Spain has already agreed a 100-billion-euro ($125 billion) rescue loan for its banks, of which it plans to use only 40 billion euros.
World markets now anticipate a broader bailout, after the European Central Bank in early September outlined plans to make unlimited bond purchases to bring down stricken states' borrowing costs.
Investors are wary of betting against the European bank, which could step in as soon as Spain decides formally to request help from the eurozone's bailout fund and to submit to its conditions.
Largely as a result of that threat, Spain's Treasury beat its fund-raising target in an auction of three- and six-month bills on Tuesday, raising 3.58 billion euros.
Rates of return edged up for the three-month bills and eased for the six-month bills from a similar auction September 25.
But signs of an enduring recession will be discouraging to Prime Minister Mariano Rajoy's right-leaning government, which has forecast an economic contraction of just 0.5 percent next year.
Bank of Spain governor Luis Maria Linde this month described that forecast as "certainly optimistic" in the light of private forecasts centred on a 1.5-percent economic slump.

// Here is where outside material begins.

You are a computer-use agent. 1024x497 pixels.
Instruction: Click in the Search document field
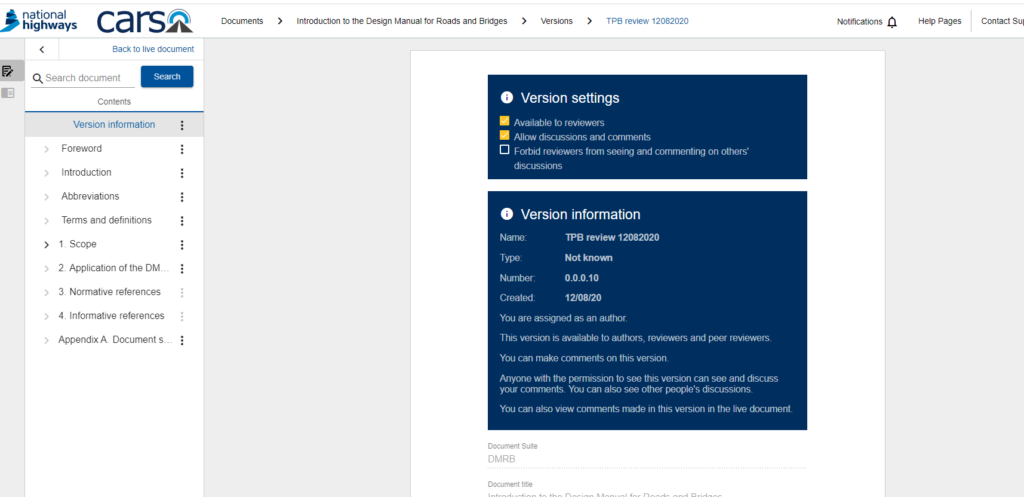point(88,78)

Madrid's 2013 economic forecast, viewed with scepticism on the financial markets and by international institutions, serves as the basis for its 2013 budget promises.
Spain missed last year's public deficit target by a wide margin, ending 2011 with a shortfall equal to 9.4 percent of economic output instead of the promised 6.0 percent.
This year, it has promised to lower the overall deficit to 6.3 percent of output, but already Madrid has been forced to admit that the cost of a banking sector rescue will push the gap to 7.4 percent.
Budget Minister Cristobal Montoro said the central government deficit, which excludes the shortfall racked up in Spain's 17 regional governments, amounted to 3.9 percent of GDP in September.
That was "very close" to the 2012 central government deficit target of 4.5 percent of GDP, he told parliament. The performance of Spain's regions will thus be crucial to reaching the overall 6.3-percent target.
Next year, Spain's government is targeting an even more ambitious public deficit equal to 4.5 percent of GDP.
But if the economy shrinks by 1.5 percent in 2013 then the public deficit will likely miss the target by 0.3 percentage points of GDP, the central bank has warned.
The Spanish government is boosting taxes and slashing spending to meet the deficit goals, provoking growing street protests and a union call for a general strike November 14.
But the recession is making its task ever harder, for example by raising the cost of unemployment benefits.
In its latest monthly report, the Bank of Spain said employment fell at about the same pace in the third quarter as it had in the second quarter, when jobs declined at an annual rate of 4.5 percent.
The economy might have fared even worse but for a consumer spending spree on goods such as washing machines and televisions ahead of a September 1 increase in the sales tax, the bank said.
But the end of that burst in spending, plus a decline in public sector salaries, could mean weaker consumer spending in the final quarter of this year, it warned.
As people struggled to make ends meet, household savings rates fell to the lowest level since 2006 in the second quarter, the bank said.